* **原文抜粋**
* * * * * * * * *

More than 1 year has passed since last update.

Fast Whisperのpydoc version 0.10.0

Posted at 2023-12-09

ローカルで動かしてみたかったけど、関数の引数がよくわからなかったので、large-v3とやらも試してみたかった。

ちなみに、whisperのGPU対応済んでたら、8G搭載GPUだったし、以下一行で問題なく動きました。(もちろんGPUの搭載メモリ少ないと問題起きるのだろうけど)

pip install faster-whisper

計測はしてませんが、たしかに速いです。

Help on package faster_whisper:

NAME
    faster_whisper

PACKAGE CONTENTS
    audio
    feature_extractor
    tokenizer
    transcribe
    utils
    vad
    version

CLASSES
    builtins.object
        faster_whisper.transcribe.WhisperModel
    
    class WhisperModel(builtins.object)
     |  WhisperModel(model_size_or_path: str, device: str = 'auto', device_index: Union[int, List[int]] = 0, compute_type: str = 'default', cpu_threads: int = 0, num_workers: int = 1, download_root: Optional[str] = None, local_files_only: bool = False)
     |  
     |  Methods defined here:
     |  
     |  __init__(self, model_size_or_path: str, device: str = 'auto', device_index: Union[int, List[int]] = 0, compute_type: str = 'default', cpu_threads: int = 0, num_workers: int = 1, download_root: Optional[str] = None, local_files_only: bool = False)

* * * * * * * * *

* **提供データ**
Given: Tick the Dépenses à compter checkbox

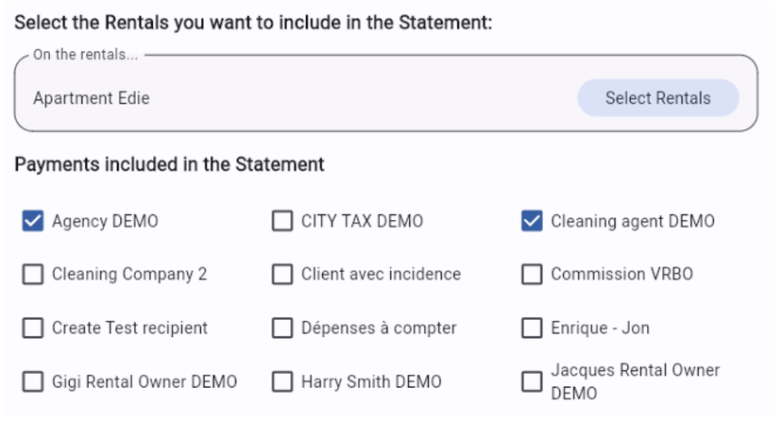Looking at the screenshot, I should click(x=282, y=329).
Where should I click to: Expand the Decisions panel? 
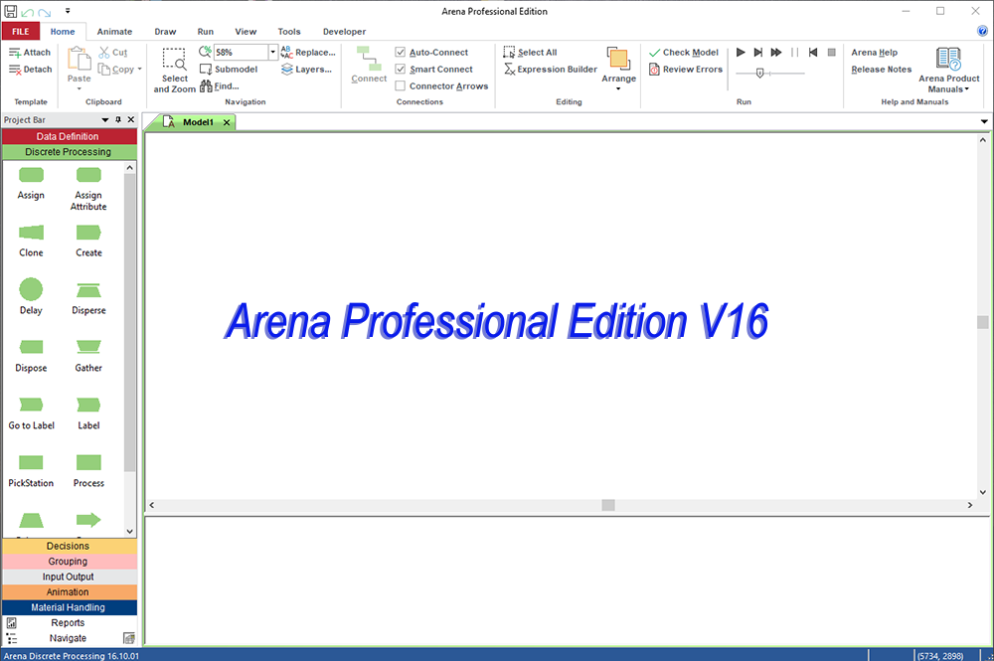point(69,545)
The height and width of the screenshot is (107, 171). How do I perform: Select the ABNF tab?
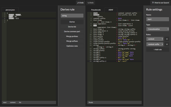point(111,10)
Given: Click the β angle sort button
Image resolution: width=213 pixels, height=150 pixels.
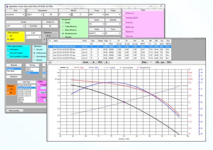Looking at the screenshot, I should tap(107, 62).
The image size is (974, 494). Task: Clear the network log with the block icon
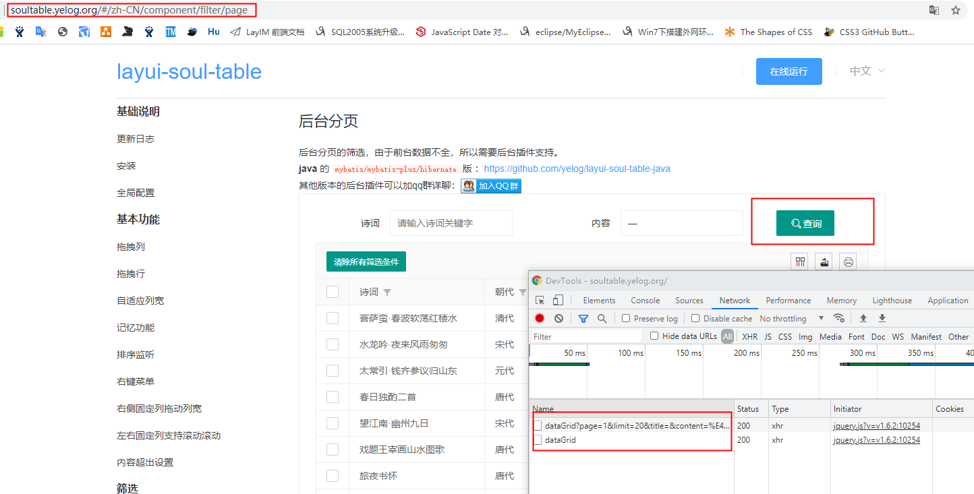559,317
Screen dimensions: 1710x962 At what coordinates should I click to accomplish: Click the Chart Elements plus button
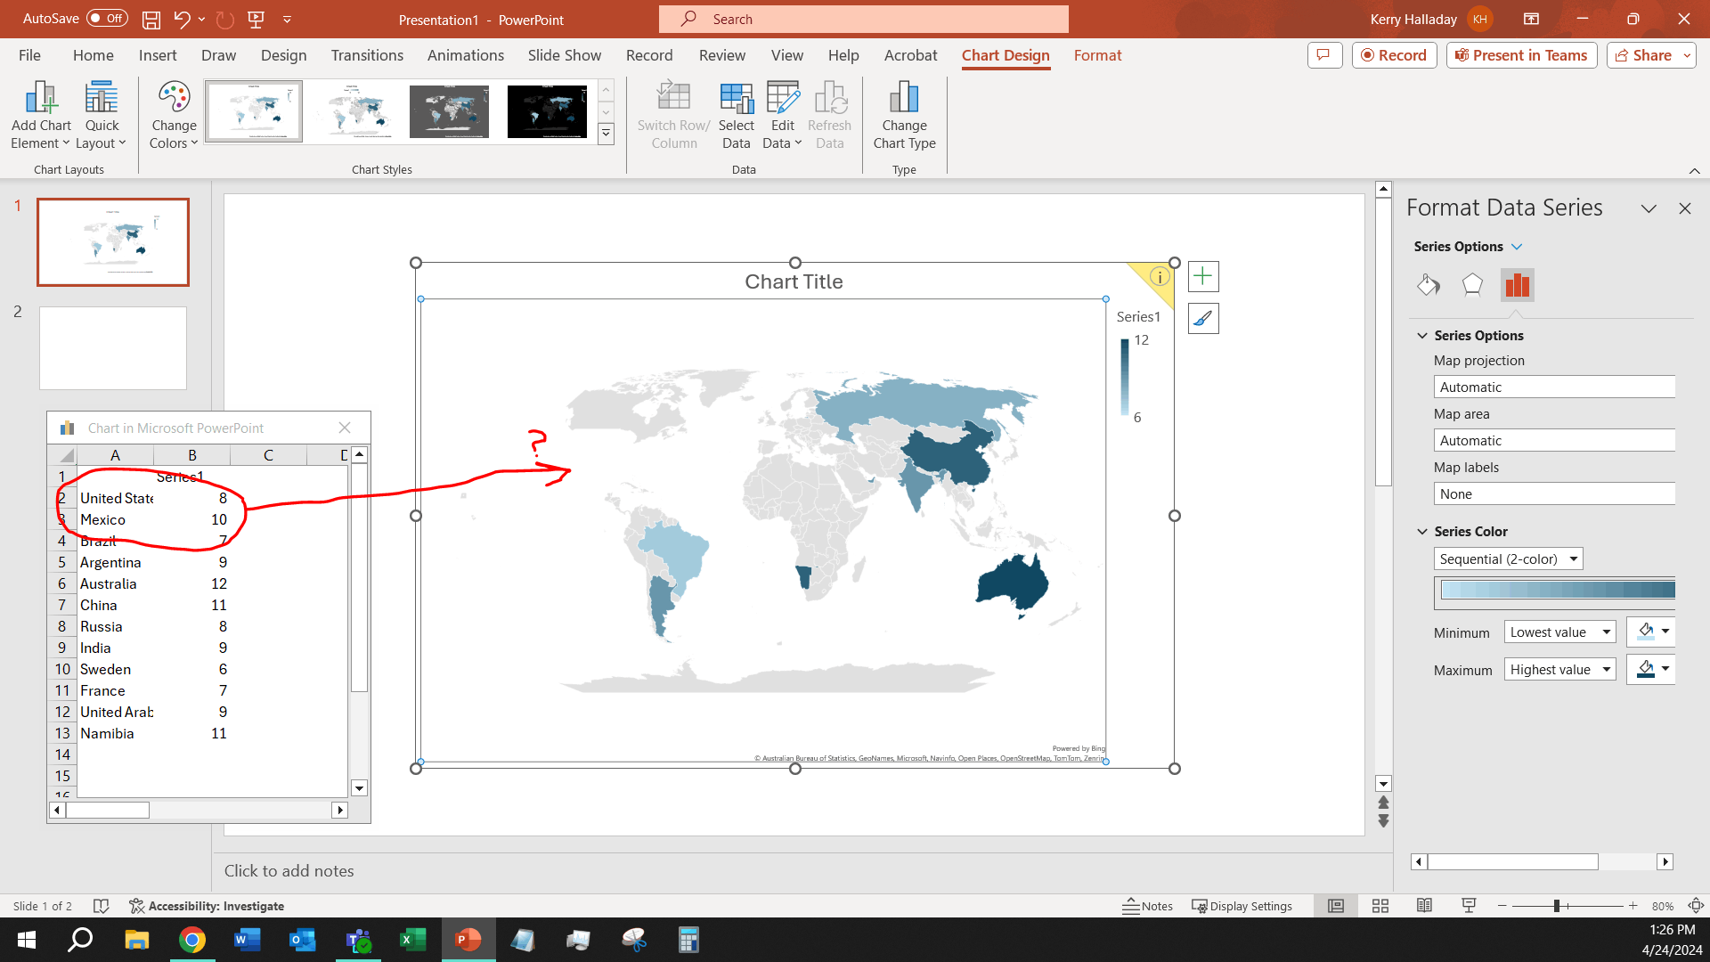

* * * * * * * * *

* **課題**
原文抜粋のうち、「More than 1」を含む語句で始まり「3とやらも試してみたかった。」で終わる部分を、一字も変えずに引用すること。

* **最終回答**
More than 1 year has passed since last update.

Fast Whisperのpydoc version 0.10.0

Posted at 2023-12-09

ローカルで動かしてみたかったけど、関数の引数がよくわからなかったので、large-v3とやらも試してみたかった。